• Excerpt
■ ■ ■
Texas health care workers say they're looking forward to the end of 2020

ByKAREN BROOKS HARPER AND DAN ROSENZWEIG-ZIFF, THE TEXAS TRIBUNE
Friday, December 25, 2020
Houston-area hospital workers begin to receive vaccine
To much fanfare, a COVID-19 ICU worker was the first to receive the vaccine at Memorial Hermann Hospital. Watch the historic moment above.

It was a quiet Sunday morning and Dr. Arturo Suplee, a Rio Grande Valley resident doctor, was in his kitchen, flipping eggs and wondering when the call would come.

His girlfriend, Dr. Denisse Ramirez, had gotten her appointment the day before. Now Suplee was nervously watching his phone. Why hadn't it rung?

Then, as the young doctor sat down to eat his egg sandwich, the phone rang.

After months of seeing the ravages of the virus in the hard-hit Rio Grande Valley and losing hope, time and again, that the end could ever be in sight, Suplee made his long-awaited appointment to get vaccinated against COVID-19.

Could he be available Wednesday? Without hesitation, Suplee, 29, said yes.

"I immediately called my dad," said Suplee, chief internal medicine resident at the University of Texas Rio Grande Valley School of Medicine. "Finally, we are fighting back."

SEE ALSO: Find out how many people may get a COVID-19 vaccine before you

Later that afternoon on Dec. 13, some 1,500 miles away, the first doses of the Pfizer vaccine were greeted by cheering crowds as delivery trucks rolled out of the manufacturing plant in Kalamazoo, Michigan, headed for health care workers in Texas who have been on the front lines of a yearlong pandemic that taken the lives of their families, their friends, their coworkers and their patients.
■ ■ ■
• Data shown

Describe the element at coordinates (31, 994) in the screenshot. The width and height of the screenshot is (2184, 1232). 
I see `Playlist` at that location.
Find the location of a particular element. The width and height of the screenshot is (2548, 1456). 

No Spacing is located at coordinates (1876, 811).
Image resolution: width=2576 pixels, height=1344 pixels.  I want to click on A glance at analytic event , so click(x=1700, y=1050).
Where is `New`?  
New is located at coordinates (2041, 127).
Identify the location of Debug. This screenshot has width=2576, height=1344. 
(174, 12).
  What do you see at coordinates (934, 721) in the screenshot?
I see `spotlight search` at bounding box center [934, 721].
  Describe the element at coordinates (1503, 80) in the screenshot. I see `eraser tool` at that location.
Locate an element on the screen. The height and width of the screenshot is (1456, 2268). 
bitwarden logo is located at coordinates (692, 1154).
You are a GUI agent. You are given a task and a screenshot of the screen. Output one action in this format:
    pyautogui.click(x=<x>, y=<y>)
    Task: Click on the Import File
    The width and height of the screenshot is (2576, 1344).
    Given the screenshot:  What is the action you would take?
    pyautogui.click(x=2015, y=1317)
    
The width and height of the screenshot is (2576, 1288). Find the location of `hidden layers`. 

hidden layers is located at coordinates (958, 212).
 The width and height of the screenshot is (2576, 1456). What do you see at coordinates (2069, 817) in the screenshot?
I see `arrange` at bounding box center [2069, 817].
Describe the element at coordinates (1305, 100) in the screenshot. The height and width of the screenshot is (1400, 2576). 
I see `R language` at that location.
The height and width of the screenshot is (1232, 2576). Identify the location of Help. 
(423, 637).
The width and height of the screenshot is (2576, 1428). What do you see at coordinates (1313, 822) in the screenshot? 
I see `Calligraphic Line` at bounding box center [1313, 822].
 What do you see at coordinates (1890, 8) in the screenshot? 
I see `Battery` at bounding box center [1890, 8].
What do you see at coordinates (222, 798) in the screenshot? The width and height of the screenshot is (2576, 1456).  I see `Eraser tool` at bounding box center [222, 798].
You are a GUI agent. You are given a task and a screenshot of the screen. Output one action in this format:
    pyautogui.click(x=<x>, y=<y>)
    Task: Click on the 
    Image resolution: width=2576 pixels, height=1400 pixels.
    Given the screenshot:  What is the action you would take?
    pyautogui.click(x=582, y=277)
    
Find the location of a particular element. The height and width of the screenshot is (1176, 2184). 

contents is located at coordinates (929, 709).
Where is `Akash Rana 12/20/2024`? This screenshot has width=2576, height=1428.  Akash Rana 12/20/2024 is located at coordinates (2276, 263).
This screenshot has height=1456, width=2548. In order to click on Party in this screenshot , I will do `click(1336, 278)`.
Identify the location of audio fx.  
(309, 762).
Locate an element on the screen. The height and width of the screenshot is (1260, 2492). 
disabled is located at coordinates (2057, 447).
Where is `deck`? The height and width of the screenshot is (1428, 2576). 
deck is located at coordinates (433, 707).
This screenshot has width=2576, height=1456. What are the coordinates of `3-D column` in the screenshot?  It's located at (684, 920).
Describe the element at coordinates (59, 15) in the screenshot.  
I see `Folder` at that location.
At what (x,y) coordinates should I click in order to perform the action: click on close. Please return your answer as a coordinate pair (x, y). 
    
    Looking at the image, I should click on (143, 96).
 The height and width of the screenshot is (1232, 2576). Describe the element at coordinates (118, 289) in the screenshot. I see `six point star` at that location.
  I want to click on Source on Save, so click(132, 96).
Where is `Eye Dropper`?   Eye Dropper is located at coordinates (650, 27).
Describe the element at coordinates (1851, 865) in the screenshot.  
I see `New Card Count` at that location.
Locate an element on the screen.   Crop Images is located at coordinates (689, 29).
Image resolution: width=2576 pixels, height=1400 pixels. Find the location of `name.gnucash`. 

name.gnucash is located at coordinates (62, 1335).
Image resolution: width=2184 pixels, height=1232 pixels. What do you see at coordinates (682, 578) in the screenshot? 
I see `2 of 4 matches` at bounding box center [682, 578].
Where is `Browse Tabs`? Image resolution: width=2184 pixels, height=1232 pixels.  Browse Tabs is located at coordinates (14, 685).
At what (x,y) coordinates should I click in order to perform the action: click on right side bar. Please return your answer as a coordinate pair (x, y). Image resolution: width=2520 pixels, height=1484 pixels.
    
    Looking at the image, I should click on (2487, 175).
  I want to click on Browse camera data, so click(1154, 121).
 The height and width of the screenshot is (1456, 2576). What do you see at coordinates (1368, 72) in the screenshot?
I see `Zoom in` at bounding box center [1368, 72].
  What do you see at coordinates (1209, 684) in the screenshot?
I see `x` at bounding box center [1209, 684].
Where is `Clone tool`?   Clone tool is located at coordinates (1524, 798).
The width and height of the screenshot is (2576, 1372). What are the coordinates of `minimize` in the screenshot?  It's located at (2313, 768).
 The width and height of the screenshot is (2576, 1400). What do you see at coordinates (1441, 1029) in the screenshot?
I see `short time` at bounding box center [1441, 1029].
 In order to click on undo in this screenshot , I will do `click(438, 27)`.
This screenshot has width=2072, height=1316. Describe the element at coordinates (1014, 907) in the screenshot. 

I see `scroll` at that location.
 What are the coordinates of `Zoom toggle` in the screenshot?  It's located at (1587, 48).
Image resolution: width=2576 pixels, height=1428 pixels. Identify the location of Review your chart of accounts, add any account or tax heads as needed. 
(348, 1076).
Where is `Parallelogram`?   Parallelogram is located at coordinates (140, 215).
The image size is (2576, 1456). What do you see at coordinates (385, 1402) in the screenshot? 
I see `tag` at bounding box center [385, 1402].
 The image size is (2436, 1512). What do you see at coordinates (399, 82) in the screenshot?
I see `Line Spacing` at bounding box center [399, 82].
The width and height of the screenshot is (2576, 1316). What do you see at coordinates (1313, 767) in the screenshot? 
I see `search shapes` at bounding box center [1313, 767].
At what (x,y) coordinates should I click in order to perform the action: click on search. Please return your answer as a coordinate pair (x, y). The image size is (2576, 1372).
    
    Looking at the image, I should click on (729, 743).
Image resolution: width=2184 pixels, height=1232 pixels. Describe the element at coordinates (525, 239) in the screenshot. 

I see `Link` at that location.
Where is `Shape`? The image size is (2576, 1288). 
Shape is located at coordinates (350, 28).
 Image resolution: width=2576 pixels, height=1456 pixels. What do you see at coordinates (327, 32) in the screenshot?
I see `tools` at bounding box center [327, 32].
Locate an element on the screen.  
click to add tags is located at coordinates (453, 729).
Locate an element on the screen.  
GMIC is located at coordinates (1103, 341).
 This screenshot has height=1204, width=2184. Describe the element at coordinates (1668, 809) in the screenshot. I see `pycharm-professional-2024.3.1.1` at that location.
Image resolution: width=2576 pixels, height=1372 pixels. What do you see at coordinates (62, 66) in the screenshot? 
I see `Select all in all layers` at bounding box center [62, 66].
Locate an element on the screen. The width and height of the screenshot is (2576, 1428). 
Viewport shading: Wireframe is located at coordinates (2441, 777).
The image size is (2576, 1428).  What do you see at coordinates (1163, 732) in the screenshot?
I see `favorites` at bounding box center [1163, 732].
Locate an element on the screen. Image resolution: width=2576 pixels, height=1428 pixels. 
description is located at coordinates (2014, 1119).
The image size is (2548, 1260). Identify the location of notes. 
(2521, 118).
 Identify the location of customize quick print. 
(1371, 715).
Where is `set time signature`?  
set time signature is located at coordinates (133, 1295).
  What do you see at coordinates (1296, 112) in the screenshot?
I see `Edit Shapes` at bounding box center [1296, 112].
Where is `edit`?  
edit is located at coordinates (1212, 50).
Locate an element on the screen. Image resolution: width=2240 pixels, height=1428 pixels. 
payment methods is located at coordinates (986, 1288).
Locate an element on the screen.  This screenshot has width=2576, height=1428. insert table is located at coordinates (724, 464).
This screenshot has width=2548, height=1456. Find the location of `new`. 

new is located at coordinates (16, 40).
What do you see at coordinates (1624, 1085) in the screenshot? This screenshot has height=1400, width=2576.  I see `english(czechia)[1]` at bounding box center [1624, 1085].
■ ■ ■
• Task 1
Answer these questions about the article on Texas health care workers getting the COVID-19 vaccine.
(a) Who was the first to receive the vaccine at Memorial Hermann Hospital?
(b) What position does Dr. Arturo Suplee hold at the University of Texas Rio Grande Valley School of Medicine?
(c) In what city was the manufacturing plant that the first Pfizer doses left from?
• Task 2
Write the next few paragraphs of the article on Texas health care workers getting the COVID-19 vaccine, picking up after its last sentence.

• Reply 1
(a) A COVID-19 ICU worker
(b) Chief internal medicine resident
(c) Kalamazoo, Michigan

• Reply 2
Injections started in Texas 24 hours later.

By the end of the week, tens of thousands of Texas front-line workers had received their first round of the two-dose vaccine, and nearly a million more doses were on the way to inoculate more Texans before the new year.

The compact white boxes holding the vials of vaccine marked the first time in the wreckage of 2020 that good tidings were coming.

SEE ALSO: Memorial Hermann moves to 2nd phase in COVID-19 vaccination process

With the arrival of the Moderna vaccine, healthcare officials are encouraging those suffering from chronic illness, and those over 65-years-old to get the shot as soon as possible.

"It was pretty much receiving a dose of hope," said Annette Ozuna, a clinical pharmacist at Doctors Hospital at Renaissance in Edinburg, moments after getting the injection there last Saturday.

"Brighter and brighter"

The shots arrived at Texas Children's Hospital in Houston on Tuesday, some 3,900 doses - and one of them was for Dr. Julie Boom.

All that day, Boom, a pediatrician and co-chair of Texas Children's COVID-19 vaccine task force, felt "an almost giddy sense of joy."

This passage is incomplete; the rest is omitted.